- **Your task**: Output verbatim the line with "Where should I click to: Select the Send" together with every line beneath it, ending at the last line of the entries.

### Extracted information

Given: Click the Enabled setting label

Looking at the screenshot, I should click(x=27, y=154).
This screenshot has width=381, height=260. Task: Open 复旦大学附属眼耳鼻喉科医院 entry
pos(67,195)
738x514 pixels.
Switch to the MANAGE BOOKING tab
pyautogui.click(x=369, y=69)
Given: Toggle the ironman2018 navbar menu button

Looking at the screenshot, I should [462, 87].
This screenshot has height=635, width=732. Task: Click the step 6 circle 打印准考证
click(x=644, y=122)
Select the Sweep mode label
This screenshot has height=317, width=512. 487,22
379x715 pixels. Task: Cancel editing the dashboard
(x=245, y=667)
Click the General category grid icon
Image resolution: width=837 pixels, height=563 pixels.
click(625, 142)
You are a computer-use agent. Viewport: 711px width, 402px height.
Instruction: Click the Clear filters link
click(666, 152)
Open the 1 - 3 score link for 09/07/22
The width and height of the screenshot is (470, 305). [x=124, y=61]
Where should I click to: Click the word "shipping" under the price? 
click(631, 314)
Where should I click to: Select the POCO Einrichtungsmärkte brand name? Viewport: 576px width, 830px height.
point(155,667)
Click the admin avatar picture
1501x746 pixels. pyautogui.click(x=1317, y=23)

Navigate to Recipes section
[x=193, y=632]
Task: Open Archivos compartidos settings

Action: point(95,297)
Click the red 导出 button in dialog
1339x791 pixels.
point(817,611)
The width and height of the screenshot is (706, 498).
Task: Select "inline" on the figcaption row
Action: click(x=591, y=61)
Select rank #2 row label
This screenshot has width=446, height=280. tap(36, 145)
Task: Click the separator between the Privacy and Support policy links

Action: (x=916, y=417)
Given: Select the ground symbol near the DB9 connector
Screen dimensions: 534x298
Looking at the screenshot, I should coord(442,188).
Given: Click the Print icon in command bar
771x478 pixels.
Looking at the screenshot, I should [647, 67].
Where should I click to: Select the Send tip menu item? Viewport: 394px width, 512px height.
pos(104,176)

######

- **Output below**:
Where should I click to: Select the Send tip menu item? Viewport: 394px width, 512px height.
pos(104,176)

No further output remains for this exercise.